EXERCISE PROMPT – Please copy out, unchanged, the stretch of the material from the line containing "Rotterdam Rijnmond (77, 255)" through its final line.

Records –
========================================

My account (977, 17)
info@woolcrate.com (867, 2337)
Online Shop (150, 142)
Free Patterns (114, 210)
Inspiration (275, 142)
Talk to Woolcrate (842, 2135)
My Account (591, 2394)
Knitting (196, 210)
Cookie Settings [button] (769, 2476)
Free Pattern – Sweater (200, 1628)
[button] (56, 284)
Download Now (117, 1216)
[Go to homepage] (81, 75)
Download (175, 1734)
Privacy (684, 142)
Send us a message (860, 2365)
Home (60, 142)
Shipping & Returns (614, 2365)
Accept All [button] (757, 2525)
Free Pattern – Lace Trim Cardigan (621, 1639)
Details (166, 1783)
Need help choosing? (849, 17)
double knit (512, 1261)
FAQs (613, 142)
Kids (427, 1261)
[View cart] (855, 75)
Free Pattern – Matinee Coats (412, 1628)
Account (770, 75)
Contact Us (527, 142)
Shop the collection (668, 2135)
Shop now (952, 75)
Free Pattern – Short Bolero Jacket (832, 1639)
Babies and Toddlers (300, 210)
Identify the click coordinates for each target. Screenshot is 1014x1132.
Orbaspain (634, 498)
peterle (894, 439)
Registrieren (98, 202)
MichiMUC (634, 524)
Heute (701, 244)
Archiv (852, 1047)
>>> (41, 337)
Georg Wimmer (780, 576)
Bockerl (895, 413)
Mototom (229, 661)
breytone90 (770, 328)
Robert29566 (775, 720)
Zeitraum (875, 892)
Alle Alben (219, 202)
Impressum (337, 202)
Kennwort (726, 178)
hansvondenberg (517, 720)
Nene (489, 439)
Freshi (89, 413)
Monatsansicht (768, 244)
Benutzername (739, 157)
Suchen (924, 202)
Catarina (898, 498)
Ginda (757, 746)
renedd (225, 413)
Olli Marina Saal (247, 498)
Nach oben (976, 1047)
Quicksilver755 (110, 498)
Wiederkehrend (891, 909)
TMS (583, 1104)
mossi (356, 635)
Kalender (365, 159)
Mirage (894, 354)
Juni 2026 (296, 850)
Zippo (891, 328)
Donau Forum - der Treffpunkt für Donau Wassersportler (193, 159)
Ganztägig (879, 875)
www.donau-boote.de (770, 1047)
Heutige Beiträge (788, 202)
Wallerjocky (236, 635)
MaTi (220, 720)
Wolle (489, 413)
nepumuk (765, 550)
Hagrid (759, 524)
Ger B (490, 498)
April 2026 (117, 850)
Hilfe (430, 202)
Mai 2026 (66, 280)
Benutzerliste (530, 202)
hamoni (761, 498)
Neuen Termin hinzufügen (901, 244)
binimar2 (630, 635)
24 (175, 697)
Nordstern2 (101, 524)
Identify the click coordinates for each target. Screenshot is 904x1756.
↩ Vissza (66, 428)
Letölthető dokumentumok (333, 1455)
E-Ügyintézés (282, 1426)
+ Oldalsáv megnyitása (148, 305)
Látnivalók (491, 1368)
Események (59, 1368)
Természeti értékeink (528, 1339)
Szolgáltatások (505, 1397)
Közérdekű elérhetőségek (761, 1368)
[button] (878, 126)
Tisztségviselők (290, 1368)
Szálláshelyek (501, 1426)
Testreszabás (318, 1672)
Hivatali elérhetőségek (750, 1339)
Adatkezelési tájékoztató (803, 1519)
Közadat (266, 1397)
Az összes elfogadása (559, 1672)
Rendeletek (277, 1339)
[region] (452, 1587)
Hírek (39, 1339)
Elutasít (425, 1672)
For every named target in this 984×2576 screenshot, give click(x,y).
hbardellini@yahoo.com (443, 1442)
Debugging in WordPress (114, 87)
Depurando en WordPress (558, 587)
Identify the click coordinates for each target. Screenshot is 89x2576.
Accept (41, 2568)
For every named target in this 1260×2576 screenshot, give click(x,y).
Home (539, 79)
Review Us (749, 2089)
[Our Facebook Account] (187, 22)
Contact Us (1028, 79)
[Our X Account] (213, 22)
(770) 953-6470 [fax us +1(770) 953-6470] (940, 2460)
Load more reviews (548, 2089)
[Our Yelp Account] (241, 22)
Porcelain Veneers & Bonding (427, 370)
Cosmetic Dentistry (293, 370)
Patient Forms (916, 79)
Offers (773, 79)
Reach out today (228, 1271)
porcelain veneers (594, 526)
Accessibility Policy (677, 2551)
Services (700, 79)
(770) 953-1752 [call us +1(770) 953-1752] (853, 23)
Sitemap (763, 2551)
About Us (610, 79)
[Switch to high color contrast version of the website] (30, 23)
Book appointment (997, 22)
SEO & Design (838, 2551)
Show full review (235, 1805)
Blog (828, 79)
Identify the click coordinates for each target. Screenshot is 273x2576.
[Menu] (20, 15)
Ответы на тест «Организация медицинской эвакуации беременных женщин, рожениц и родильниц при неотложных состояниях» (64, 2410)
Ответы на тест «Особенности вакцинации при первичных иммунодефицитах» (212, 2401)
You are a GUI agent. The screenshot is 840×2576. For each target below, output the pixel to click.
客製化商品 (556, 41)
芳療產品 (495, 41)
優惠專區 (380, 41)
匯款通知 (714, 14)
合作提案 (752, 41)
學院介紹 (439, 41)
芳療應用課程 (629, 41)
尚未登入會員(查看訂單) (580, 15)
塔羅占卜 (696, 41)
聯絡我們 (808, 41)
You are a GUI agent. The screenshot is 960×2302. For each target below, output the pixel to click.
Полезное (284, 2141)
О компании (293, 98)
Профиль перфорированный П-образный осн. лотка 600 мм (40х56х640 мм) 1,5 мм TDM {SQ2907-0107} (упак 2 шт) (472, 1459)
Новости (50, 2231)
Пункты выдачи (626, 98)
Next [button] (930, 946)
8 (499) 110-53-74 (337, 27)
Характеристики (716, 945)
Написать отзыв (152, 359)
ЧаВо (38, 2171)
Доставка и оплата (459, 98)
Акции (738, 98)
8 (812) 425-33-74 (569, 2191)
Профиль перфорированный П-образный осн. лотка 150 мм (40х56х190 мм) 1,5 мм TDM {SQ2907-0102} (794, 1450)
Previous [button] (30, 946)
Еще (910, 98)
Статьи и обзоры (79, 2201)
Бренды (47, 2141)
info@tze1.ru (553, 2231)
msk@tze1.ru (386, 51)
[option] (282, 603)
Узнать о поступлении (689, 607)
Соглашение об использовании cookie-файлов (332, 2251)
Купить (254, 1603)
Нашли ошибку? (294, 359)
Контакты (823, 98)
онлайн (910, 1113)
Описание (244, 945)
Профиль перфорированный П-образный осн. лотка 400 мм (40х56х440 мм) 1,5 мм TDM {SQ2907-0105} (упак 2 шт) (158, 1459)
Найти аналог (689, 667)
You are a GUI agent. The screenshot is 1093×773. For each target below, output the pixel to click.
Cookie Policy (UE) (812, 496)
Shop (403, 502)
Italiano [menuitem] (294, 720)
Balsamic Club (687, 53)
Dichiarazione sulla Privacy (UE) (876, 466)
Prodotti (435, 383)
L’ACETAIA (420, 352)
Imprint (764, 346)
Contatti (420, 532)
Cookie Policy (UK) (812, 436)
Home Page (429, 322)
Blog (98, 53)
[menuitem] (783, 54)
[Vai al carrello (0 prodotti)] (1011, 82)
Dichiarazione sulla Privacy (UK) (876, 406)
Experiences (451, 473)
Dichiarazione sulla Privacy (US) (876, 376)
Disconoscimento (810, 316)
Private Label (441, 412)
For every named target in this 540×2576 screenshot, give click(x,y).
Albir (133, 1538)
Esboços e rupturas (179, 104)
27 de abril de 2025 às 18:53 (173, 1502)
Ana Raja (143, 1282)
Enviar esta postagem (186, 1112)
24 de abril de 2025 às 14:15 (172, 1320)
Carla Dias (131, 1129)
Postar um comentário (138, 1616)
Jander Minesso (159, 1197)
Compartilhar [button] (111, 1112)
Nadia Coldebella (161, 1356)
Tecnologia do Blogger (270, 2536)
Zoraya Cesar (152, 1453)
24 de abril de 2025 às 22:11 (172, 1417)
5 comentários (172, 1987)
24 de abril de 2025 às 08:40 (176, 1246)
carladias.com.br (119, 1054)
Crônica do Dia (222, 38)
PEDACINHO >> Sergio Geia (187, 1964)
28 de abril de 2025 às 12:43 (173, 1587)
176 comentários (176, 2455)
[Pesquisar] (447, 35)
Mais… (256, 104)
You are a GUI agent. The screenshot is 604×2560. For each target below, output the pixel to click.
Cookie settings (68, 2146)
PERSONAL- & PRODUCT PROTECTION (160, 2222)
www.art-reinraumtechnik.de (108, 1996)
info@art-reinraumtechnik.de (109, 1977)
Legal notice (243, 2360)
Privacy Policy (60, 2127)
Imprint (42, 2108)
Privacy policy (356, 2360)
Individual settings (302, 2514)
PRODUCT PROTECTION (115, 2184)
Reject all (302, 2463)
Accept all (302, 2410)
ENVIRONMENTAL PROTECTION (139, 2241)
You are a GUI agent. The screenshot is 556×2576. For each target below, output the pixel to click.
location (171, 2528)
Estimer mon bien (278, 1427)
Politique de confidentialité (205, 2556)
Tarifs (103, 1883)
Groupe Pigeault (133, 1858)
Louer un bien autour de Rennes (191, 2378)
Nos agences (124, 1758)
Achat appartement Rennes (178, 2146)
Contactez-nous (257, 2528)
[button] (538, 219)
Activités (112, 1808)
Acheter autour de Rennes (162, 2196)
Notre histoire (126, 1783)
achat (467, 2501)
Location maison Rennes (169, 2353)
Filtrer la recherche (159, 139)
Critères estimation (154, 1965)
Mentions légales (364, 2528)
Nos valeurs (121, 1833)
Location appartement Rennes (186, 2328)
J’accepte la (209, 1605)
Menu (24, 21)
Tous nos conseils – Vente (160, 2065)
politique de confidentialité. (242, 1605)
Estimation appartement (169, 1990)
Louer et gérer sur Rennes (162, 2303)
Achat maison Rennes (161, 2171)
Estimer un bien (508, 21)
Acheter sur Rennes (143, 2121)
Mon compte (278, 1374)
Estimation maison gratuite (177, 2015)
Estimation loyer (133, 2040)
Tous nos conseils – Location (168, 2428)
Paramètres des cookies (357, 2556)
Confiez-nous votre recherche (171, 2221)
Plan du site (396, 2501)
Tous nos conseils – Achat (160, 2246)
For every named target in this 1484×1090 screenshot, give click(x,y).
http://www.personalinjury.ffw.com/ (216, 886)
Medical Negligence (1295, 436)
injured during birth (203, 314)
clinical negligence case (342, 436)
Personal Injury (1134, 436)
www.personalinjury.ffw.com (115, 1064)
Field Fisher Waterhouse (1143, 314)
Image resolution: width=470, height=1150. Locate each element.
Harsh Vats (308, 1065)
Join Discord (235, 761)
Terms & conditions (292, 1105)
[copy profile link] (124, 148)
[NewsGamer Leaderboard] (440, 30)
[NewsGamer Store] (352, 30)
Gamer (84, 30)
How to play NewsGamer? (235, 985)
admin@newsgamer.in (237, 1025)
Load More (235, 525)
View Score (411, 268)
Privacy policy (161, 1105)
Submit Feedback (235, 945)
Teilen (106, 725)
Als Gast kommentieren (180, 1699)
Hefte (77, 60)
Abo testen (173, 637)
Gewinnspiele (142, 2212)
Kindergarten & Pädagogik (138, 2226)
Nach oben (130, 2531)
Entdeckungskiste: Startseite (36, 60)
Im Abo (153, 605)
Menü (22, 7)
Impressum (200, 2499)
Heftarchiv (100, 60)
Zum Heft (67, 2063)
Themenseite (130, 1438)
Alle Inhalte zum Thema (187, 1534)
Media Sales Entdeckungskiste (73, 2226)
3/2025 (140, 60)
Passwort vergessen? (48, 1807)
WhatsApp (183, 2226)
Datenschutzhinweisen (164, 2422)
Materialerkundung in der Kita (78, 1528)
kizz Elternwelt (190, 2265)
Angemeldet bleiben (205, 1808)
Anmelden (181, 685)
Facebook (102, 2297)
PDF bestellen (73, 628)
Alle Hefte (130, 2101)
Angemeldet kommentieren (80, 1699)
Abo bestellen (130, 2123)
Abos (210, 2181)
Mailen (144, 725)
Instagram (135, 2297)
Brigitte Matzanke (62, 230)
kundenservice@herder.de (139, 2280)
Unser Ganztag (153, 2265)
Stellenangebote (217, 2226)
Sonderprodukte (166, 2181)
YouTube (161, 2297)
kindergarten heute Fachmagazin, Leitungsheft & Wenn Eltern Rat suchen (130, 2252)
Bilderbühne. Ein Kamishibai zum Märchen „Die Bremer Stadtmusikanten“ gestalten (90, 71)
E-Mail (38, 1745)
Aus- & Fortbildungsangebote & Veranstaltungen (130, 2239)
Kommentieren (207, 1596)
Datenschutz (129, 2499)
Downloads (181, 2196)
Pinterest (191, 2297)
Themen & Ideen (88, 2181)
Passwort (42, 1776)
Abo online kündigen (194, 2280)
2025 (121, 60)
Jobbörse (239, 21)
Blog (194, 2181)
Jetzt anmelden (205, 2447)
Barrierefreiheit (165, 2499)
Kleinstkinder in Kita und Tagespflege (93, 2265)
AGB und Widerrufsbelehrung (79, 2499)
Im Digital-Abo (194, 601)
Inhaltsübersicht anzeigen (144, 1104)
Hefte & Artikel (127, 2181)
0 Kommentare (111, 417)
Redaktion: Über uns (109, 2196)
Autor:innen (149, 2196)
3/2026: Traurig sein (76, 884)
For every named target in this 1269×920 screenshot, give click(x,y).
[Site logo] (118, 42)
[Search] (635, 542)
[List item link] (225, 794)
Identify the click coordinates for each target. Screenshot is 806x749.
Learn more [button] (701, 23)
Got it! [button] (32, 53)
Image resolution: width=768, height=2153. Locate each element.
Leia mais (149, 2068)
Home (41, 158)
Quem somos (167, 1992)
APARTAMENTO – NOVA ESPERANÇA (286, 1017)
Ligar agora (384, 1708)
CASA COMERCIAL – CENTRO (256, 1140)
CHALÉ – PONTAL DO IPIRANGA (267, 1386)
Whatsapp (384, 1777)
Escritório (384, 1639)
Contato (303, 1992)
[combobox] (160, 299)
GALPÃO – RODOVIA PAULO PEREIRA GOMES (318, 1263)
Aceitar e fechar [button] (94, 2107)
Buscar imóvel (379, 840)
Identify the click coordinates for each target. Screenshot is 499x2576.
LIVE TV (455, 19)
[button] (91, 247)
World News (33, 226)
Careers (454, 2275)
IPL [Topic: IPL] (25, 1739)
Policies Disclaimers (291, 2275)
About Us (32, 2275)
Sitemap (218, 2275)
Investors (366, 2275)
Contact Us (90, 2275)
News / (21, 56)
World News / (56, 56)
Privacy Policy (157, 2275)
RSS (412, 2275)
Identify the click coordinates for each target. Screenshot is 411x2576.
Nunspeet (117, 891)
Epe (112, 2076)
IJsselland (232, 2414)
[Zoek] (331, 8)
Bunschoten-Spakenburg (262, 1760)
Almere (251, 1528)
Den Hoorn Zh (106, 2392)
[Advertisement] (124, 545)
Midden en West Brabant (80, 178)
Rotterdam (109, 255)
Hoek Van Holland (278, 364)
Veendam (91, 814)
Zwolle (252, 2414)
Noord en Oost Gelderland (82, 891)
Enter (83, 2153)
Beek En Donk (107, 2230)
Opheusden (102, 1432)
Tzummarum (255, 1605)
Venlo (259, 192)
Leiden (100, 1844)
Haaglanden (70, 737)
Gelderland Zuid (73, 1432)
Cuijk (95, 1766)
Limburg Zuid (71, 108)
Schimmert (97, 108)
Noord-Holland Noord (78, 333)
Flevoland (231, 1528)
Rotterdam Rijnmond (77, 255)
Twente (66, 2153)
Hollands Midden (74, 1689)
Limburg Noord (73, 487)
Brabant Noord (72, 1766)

========================================

ANSWER TO THE EXERCISE –
Rotterdam Rijnmond (77, 255)
Twente (66, 2153)
Hollands Midden (74, 1689)
Limburg Noord (73, 487)
Brabant Noord (72, 1766)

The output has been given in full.